With the exception of the pictures, transcribe the entire listing exactly.

[RECORDED DATA — start]

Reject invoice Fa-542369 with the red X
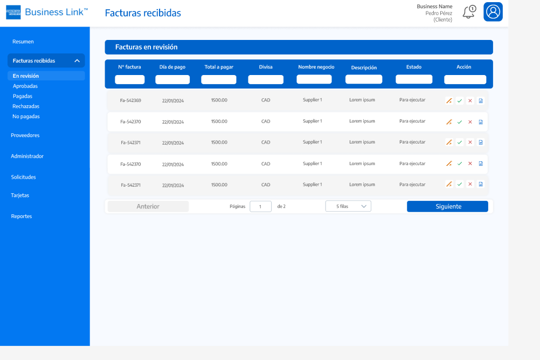Image resolution: width=540 pixels, height=360 pixels. [x=470, y=101]
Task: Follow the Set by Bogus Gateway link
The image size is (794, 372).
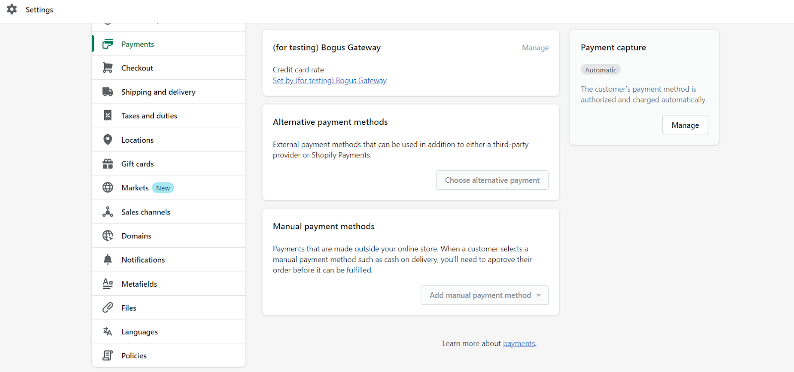Action: pos(330,81)
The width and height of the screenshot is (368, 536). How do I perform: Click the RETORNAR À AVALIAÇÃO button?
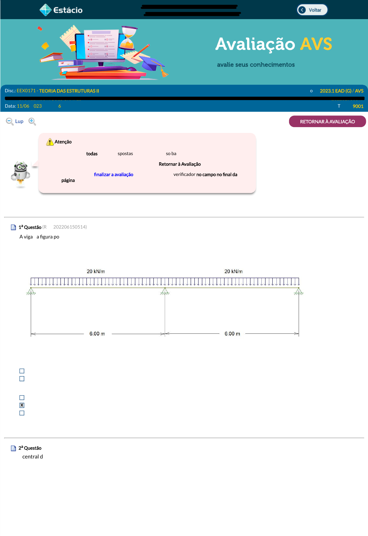(327, 122)
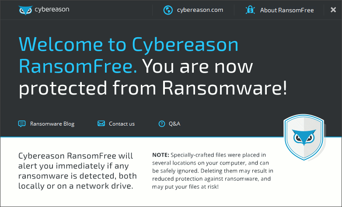Click the globe icon in header
The image size is (342, 207).
tap(168, 10)
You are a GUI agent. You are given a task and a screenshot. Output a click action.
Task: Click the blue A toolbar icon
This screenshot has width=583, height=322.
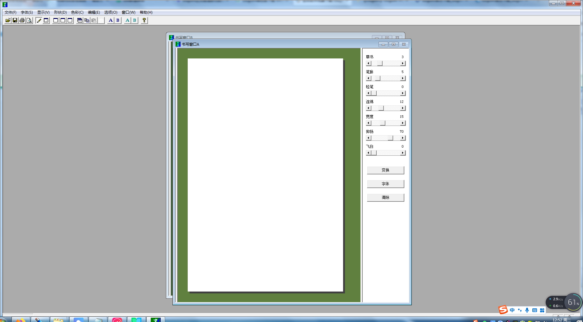coord(111,21)
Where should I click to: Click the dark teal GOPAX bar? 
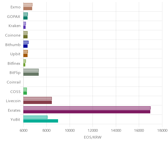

[RECORDED DATA — finish]

• SOLVED PROBLEM
Reject invoice Fa-542369 with the red X
Image resolution: width=540 pixels, height=360 pixels. [x=470, y=101]
Task: Follow the Set by Bogus Gateway link
The image size is (794, 372).
Action: pos(330,81)
The width and height of the screenshot is (368, 536). How do I perform: Click the RETORNAR À AVALIAÇÃO button?
(327, 122)
Click the globe icon in header
The image size is (342, 207).
tap(168, 10)
You are a GUI agent. You are given a task and a screenshot. Output a click action.
Task: Click the blue A toolbar icon
This screenshot has width=583, height=322.
coord(111,21)
Where should I click to: Click the dark teal GOPAX bar? 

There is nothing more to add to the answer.